Why Gravity's Roster Swaps Are Promising
With the recently announced acquisition of Johnny “Altec” Ru to replace David “Cop” Roberson, as well as Kang “Move” Min-su stepping in for the retiring Brandon ”Saintvicious” DiMarco, many fans have begun to doubt the Gravity management, losing a key leadership figure in the jungle, and one of their best performing Spring Split players in Cop. While the moves may lead to a worse performance in the Summer Split, Gravity Gaming’s roster swaps should allow for more long term success through the 2016 season.
Altec has long been considered a North American prodigy, and on a struggling Winterfox team consistently managed to stand out as a star performer, even when Pobelter struggled. Altec has showed great mechanical prowess in NA solo queue as well as playing consistently well throughout two splits in the LCS. Meanwhile, Cop has performed outstandingly on Gravity, elevating himself from “consistent” to consistently outstanding. This has lead to people doubting the decision to swap out Cop for Altec.

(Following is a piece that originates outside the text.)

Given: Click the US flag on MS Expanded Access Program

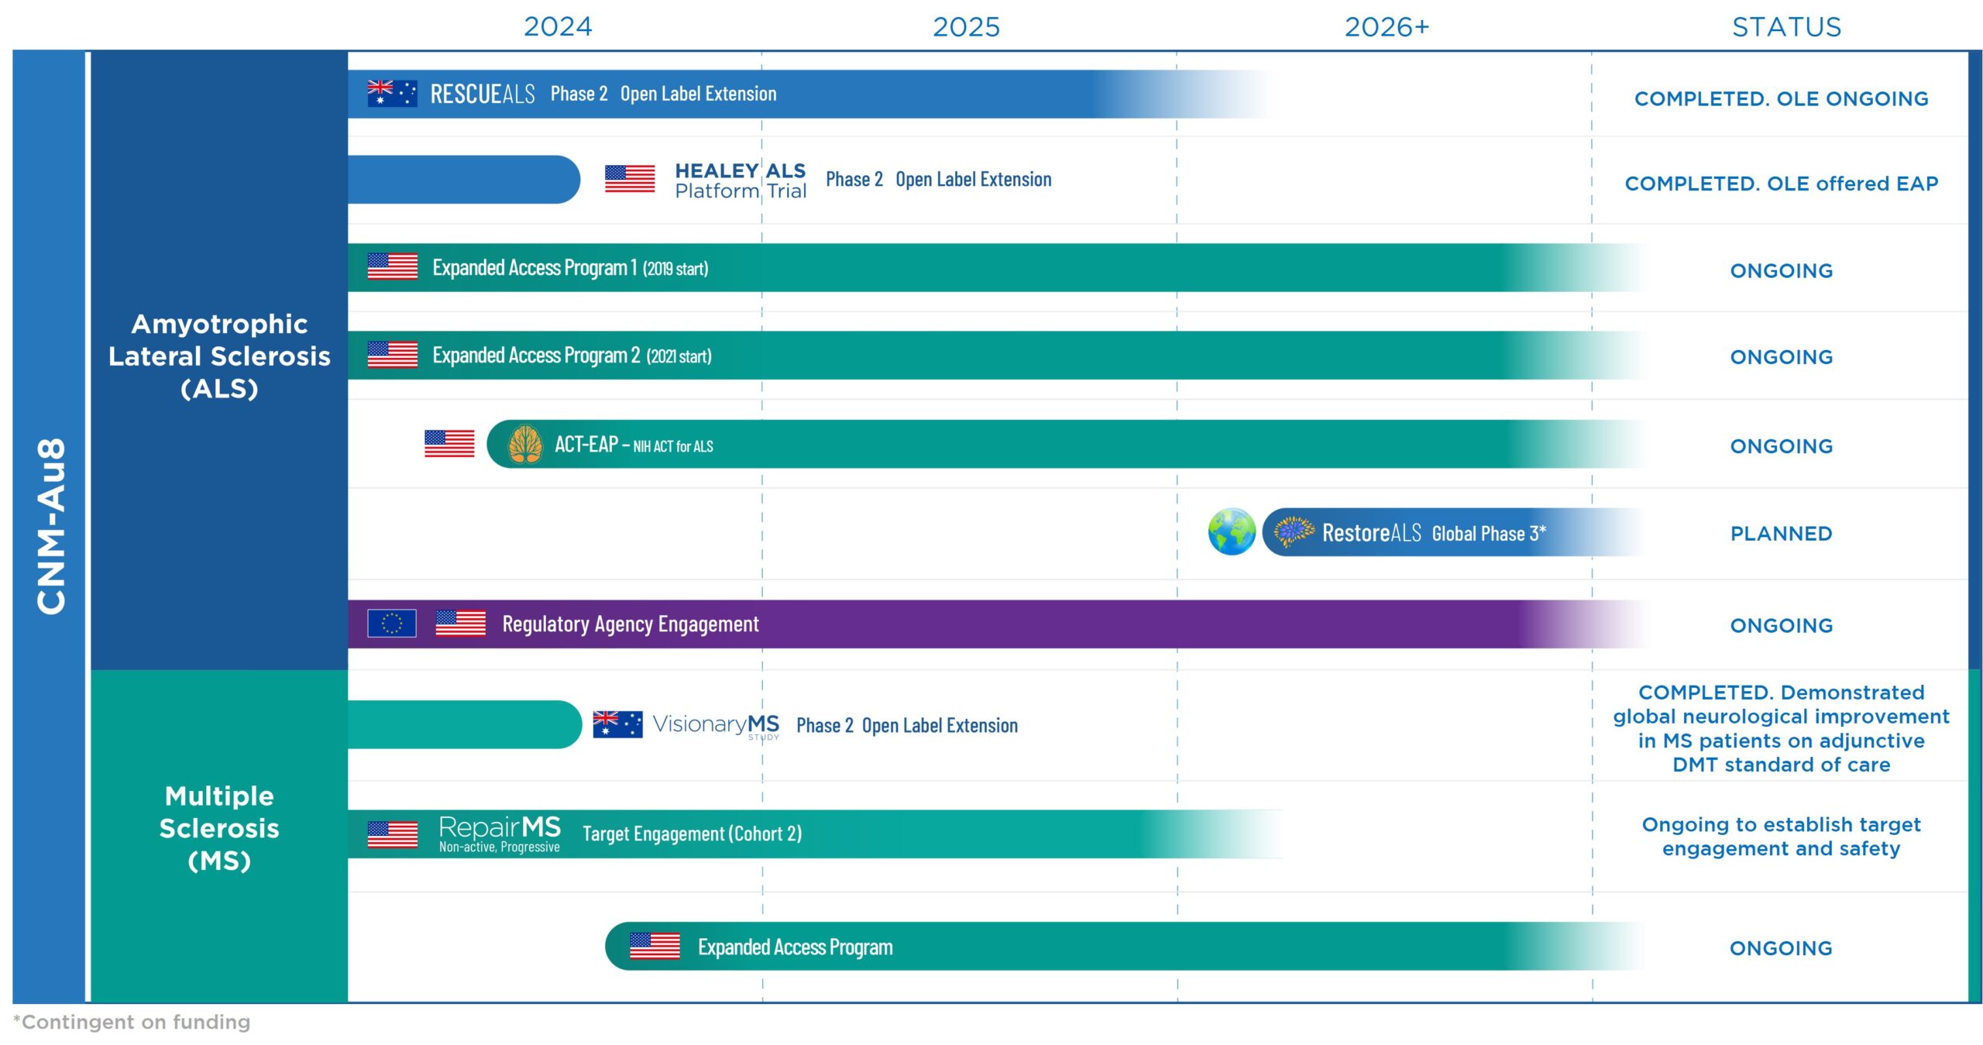Looking at the screenshot, I should click(654, 945).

Gravity has never be en expected to qualify for Worlds. They will most likely not place first in the Summer Split Playoffs, and with their current point deficit, overall point qualification has also been rendered improbable. There is a possibility for qualifying through the Regional tournament, but with this new roster, advancing to the finals of that tournament and winning seems a difficult task. So what makes this a good move? For starters, Altec turned a tender eighteen on May 8. In comparison, Cop is 22 years old, with his 23rd birthday fast approaching this summer. While Cop may have performed at a slightly higher level last split, Altec has a much higher skill cap, shown in his ability to take over games even on a struggling Winterfox.

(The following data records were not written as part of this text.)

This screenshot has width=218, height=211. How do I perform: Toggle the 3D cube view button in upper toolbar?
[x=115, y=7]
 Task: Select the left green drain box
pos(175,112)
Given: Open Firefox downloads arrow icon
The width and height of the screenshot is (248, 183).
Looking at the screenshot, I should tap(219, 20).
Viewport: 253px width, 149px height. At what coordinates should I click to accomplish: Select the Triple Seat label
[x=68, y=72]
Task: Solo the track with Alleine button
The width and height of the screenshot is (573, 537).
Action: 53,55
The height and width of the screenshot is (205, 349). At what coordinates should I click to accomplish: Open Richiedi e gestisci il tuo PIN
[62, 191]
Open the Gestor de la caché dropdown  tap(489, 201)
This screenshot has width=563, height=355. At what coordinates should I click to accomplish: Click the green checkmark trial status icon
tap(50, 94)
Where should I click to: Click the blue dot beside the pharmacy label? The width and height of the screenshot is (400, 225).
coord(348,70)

Altec has also proven himself to be more versatile in terms of meshing with supports, playing very well with a rotating roster of supports despite a lack of time to properly build chemistry with them. Cop has shown a similar ability, however while he personally synergizes in lane with BunnyFuFu, he prefers a more passive laning style while Altec has proved to be able to adapt to having passive, aggressive, and simply weak supports.
In the jungle, EDG academy player Move steps in for Saintvicious. While not much is known of him, Move has become notorious for stellar Rek’Sai play in solo queue. The acquisition of a more mechanically talented and less personally confrontational jungler can ultimately yield good results, but the initial difficulties in communication and synergy will hamper Gravity’s performance early in the season, lest they work out all the kinks in scrims.

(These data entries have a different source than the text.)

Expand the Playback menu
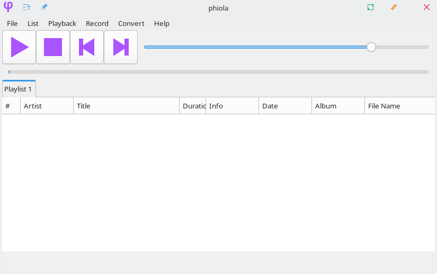Image resolution: width=437 pixels, height=274 pixels. pyautogui.click(x=62, y=24)
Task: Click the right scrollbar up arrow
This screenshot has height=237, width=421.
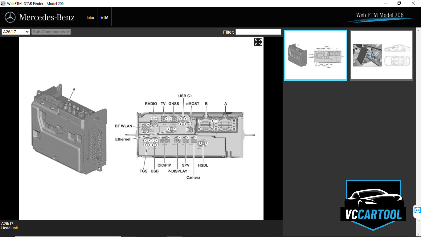Action: 418,30
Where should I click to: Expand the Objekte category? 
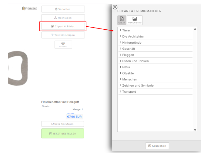tap(128, 73)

Gravity’s pickup of Altec is definitely one for the future, as they gain a mechanical star, but will temporarily lose the stableness that came with Cop as Altec settles in. And while they have no choice but to bring in a new jungler for the retiring Saintvicious, Move looks to be a solid technical player, definitely a step up from Saint in that regard. Whether or not they can replace the overall impact of two mechanically lesser players in terms of team dynamic remains to be seen, but with time to grow this new Gravity roster can be very scary.